Véhicule accidenté : l’assurance peut-elle nous obliger à réparer ou peut-on choisir l’indemnité ?
Suite à un accident de la route, un expert est dépêché pour examiner le véhicule et calculer la valeur de remplacement (VRADE).
La jurisprudence définie la VRADE comme « le prix de revient total d’un véhicule d’occasion de même type et dans un état semblable » (Civ. 2ème, 12 février 1975, n° 73-13.263).
Dans l’hypothèse d’un véhicule réparable :
- Soit les coûts de réparation sont supérieurs à la VRADE et l’expert déclarera que le véhicule est économiquement irréparable
- Soit les coûts de réparation sont inférieurs à la VRADE et le véhicule pourra être réparé
Cependant, il arrive parfois que l’assuré estime personnellement que le véhicule est devenu dangereux, et que pour cette raison ou pour une autre, il ne souhaite pas le faire réparer.
L’assurance aura tendance à vouloir que l’assuré procède à la réparation préalable du véhicule avant de le rembourser, refusant de lui payer directement l’indemnité.

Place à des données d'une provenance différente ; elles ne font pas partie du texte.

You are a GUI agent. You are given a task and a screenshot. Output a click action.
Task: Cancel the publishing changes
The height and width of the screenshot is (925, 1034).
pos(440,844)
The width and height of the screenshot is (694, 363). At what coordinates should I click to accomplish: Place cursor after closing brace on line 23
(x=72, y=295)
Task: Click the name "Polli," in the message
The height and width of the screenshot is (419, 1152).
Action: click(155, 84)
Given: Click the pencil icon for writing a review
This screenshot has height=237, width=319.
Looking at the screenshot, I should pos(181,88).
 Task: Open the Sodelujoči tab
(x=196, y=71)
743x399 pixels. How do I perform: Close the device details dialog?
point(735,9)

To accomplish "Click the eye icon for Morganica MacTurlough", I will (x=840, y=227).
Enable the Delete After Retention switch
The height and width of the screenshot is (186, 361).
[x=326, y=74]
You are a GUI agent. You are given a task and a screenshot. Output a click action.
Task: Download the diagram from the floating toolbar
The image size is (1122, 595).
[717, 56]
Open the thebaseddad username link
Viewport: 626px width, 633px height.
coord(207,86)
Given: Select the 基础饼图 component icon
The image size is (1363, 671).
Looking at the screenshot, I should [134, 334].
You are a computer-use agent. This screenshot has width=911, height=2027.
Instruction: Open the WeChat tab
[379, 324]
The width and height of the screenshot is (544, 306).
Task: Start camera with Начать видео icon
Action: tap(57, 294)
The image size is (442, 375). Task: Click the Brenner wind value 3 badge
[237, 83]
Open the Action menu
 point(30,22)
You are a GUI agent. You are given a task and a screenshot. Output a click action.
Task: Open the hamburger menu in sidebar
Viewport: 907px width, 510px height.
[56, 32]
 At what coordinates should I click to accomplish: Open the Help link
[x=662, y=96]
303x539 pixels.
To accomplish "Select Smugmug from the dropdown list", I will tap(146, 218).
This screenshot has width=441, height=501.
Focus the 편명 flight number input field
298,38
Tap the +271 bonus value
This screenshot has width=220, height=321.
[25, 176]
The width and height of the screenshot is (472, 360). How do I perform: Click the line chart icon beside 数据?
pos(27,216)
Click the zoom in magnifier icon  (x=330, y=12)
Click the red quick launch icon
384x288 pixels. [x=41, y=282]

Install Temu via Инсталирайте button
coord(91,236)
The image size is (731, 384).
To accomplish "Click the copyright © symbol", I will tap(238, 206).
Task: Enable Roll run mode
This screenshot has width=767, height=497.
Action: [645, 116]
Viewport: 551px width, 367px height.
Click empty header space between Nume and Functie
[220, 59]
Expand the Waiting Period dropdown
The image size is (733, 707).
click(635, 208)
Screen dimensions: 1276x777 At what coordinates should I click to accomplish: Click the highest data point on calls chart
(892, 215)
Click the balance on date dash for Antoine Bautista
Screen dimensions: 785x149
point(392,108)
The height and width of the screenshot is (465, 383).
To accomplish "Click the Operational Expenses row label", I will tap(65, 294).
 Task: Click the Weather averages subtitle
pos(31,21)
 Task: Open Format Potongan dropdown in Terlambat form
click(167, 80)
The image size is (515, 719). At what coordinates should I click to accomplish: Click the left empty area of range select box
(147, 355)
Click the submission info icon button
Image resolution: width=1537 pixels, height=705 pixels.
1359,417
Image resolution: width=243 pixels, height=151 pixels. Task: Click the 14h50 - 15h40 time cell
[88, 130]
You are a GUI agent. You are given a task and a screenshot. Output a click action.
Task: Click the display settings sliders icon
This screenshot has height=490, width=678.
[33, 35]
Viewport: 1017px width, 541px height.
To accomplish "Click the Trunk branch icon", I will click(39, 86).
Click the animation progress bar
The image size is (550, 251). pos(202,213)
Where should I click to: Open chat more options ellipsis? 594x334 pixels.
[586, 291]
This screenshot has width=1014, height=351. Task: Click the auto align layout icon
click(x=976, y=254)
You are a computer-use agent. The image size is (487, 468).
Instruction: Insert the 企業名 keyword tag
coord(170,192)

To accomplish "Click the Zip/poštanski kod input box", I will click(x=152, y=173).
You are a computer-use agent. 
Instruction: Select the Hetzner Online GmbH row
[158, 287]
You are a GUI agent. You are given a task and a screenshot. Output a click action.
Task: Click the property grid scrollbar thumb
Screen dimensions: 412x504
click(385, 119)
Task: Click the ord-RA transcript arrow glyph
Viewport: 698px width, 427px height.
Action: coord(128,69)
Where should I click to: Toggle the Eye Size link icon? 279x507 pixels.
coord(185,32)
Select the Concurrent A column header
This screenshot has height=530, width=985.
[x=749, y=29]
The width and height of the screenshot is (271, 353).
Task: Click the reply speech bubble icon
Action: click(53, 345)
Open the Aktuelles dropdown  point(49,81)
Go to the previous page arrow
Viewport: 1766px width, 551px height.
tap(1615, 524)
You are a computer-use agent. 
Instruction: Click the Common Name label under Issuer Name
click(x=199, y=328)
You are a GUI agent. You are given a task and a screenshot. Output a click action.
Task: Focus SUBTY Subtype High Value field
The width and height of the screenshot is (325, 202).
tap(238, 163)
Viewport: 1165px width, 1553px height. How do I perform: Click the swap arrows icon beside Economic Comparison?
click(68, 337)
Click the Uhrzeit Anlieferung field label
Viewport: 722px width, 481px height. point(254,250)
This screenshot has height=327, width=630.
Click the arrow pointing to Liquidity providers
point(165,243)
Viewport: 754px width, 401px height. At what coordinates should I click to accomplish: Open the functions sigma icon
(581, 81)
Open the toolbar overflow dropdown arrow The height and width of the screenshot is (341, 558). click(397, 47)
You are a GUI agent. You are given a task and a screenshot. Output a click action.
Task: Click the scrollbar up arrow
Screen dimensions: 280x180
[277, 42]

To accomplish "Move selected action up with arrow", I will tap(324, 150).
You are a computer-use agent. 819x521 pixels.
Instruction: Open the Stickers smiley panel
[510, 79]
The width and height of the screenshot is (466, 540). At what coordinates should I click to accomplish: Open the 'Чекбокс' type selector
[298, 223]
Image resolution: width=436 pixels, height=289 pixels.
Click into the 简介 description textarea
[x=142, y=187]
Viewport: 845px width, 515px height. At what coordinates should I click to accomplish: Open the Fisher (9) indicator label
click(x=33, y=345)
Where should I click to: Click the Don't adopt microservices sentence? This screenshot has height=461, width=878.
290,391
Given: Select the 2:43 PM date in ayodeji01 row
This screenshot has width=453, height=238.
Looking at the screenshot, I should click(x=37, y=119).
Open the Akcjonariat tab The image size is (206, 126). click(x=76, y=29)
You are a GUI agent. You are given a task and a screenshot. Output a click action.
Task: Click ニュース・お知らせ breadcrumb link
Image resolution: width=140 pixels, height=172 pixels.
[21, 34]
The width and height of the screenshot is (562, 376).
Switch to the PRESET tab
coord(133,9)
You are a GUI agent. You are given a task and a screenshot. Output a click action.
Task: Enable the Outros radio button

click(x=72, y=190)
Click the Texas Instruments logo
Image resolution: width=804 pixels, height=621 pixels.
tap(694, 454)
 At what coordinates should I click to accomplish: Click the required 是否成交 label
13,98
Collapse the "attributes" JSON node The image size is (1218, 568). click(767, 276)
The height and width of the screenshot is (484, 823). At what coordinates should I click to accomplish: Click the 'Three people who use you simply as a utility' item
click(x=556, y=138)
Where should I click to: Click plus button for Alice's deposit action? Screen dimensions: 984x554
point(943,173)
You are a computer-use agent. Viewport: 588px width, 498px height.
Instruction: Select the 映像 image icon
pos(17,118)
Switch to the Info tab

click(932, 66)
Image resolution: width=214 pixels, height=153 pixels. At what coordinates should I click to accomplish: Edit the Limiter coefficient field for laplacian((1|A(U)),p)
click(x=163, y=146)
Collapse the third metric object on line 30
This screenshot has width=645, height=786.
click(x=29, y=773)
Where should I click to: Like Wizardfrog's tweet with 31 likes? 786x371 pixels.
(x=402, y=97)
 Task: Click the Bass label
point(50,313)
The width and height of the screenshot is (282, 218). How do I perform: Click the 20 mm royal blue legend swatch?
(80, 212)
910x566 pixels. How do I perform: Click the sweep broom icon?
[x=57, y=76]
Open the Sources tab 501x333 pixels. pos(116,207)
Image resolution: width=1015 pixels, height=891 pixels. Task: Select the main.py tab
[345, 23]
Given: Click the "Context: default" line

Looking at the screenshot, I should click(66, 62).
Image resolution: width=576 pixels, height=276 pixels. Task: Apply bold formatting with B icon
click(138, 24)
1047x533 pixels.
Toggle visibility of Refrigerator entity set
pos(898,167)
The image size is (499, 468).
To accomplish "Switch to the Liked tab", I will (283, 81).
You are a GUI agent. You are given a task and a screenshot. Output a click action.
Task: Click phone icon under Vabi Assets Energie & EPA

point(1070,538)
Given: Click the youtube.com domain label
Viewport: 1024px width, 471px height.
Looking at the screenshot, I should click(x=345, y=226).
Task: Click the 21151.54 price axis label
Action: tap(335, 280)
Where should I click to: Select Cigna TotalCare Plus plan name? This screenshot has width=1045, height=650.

Mais, selon un avis de la Commission des clauses abusives du 1er janvier 1996 : « la clause subordonnant le versement de l’indemnité d’assurance à la justification de la réparation du véhicule prive le consommateur de la libre disposition de l’indemnité d’assurance et permet à l’assureur d’échapper à l’exécution de son obligation contractuelle dans le cas où l’assuré renonce à faire réparer son véhicule« .
Cette clause confère à l’assureur un avantage excessif sur l’assuré et constitue une clause abusive au sens de l’article L. 132-1 du code de la consommation.
En outre, la Cour de cassation rappelle dans un arrêt de la deuxième chambre civile du 19 novembre 1975 (n°74-13.018) que : « Le propre de la responsabilité civile est de rétablir aussi exactement que possible l’équilibre détruit par le dommage et de replacer la victime dans la situation où elle se serait trouvée si l’acte dommageable ne s’était pas produit. La réparation intégrale du dommage causé à une chose n’est assurée que par le remboursement des frais de remise en état de la chose.«
Au surplus, la victime doit pouvoir disposer de la totalité des fonds constitutifs de l’indemnité qui lui a été allouée « sans qu’elle soit pour autant tenue d’y procéder préalablement » (Civ. 2ème, 21 octobre 1987, n°86-12.623).
Dans le même sens, la Cour de cassation dispense la victime de justifier « avoir fait effectuer les réparations évaluées par l’expert ou avoir acquis un véhicule semblable » (Civ. 2ème, 31 mars 1993, n°91-18.691).
En effet, « L’assuré peut disposer librement de l’indemnité qui lui a été allouée et le contrat conclu sur ce point entre lui et la société automobile qui avait établi le devis de remise en état du véhicule accidenté, devis dont le montant avait été approuvé par l’expert de la compagnie d’assurance, est opposable à cette dernière. » (Civ. 2ème, 14 février 1984, n°82-14.503).
Par ailleurs, il est des cas où l’assurance accepte une indemnisation au lieu d’un remboursement des réparations, mais en cherchant à déduire certaines taxes.
Les mêmes arrêts viennent s’opposer à cette solution :
- « l’intégralité du coût de la réfection de son véhicule accidenté, en ce compris la TVA non récupérable en l’espèce, qu’en effet le montant de cette taxe, qui fait partie intégrante des dépenses à exposer pour la réparation du dommage subi, doit dès lors être compris dans l’indemnité à allouer à la victime afin que celle-ci puisse disposer de la totalité des fonds qui lui sont nécessaires pour la remise en état de son bien sinistré » (Civ. 2ème, 21 octobre 1987, n°86-12.623)
- « encourt la cassation la décision qui condamne la société automobile à rembourser à la compagnie d’assurance le montant de la taxe sur la valeur ajoutée aux motifs que cette société qui n’avait pas effectué les réparations s’était enrichie injustement et que le principe de l’effet relatif des contrats interdisait de conférer à la convention passée entre le garagiste et l’assuré des effets à l’égard de la compagnie » (Civ. 2ème, 14 février 1984, n°82-14.503)
En conclusion, la jurisprudence protège l’assuré et va dans le sens de la possibilité de percevoir une indemnité correspondant à la VRADE sans qu’il soit fait obligation de recourir à une réparation effective du véhicule accidenté et que le montant de l’indemnité soit amputé de taxes.